:: Data excerpts ::

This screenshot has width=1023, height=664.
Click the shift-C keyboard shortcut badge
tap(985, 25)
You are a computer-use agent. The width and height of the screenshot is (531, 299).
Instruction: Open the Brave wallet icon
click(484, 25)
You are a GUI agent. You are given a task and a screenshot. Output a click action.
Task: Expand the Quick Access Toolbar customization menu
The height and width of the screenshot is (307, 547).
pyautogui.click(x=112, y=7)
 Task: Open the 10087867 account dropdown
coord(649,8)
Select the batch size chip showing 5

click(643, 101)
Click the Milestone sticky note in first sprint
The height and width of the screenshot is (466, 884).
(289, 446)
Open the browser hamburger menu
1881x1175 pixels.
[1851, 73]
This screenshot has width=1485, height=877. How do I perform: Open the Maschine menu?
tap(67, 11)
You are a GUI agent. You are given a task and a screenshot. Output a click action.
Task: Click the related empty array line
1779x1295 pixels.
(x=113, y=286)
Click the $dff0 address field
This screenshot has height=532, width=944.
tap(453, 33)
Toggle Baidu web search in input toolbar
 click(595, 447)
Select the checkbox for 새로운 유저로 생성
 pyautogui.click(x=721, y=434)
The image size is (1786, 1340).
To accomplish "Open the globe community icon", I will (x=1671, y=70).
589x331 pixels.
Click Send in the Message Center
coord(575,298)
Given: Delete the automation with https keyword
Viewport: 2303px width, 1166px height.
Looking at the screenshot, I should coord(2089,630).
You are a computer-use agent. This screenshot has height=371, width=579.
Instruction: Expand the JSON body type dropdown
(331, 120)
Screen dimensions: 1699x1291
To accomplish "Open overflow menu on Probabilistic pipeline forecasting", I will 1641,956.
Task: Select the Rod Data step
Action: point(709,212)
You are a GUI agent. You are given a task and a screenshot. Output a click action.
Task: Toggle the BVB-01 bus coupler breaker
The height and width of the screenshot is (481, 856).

:::

Write the listing out again in full, exactly as it stands above.

*Response to the task:*
This screenshot has width=1023, height=664.
Click the shift-C keyboard shortcut badge
tap(985, 25)
You are a computer-use agent. The width and height of the screenshot is (531, 299).
Instruction: Open the Brave wallet icon
click(484, 25)
You are a GUI agent. You are given a task and a screenshot. Output a click action.
Task: Expand the Quick Access Toolbar customization menu
The height and width of the screenshot is (307, 547).
pyautogui.click(x=112, y=7)
 Task: Open the 10087867 account dropdown
coord(649,8)
Select the batch size chip showing 5

click(643, 101)
Click the Milestone sticky note in first sprint
The height and width of the screenshot is (466, 884).
(289, 446)
Open the browser hamburger menu
1881x1175 pixels.
[1851, 73]
This screenshot has width=1485, height=877. How do I perform: Open the Maschine menu?
tap(67, 11)
You are a GUI agent. You are given a task and a screenshot. Output a click action.
Task: Click the related empty array line
1779x1295 pixels.
(x=113, y=286)
Click the $dff0 address field
This screenshot has height=532, width=944.
tap(453, 33)
Toggle Baidu web search in input toolbar
 click(595, 447)
Select the checkbox for 새로운 유저로 생성
 pyautogui.click(x=721, y=434)
The image size is (1786, 1340).
To accomplish "Open the globe community icon", I will (x=1671, y=70).
589x331 pixels.
Click Send in the Message Center
coord(575,298)
Given: Delete the automation with https keyword
Viewport: 2303px width, 1166px height.
Looking at the screenshot, I should coord(2089,630).
You are a computer-use agent. This screenshot has height=371, width=579.
Instruction: Expand the JSON body type dropdown
(331, 120)
Screen dimensions: 1699x1291
To accomplish "Open overflow menu on Probabilistic pipeline forecasting", I will 1641,956.
Task: Select the Rod Data step
Action: point(709,212)
You are a GUI agent. You are given a task and a screenshot. Output a click action.
Task: Toggle the BVB-01 bus coupler breaker
The height and width of the screenshot is (481, 856).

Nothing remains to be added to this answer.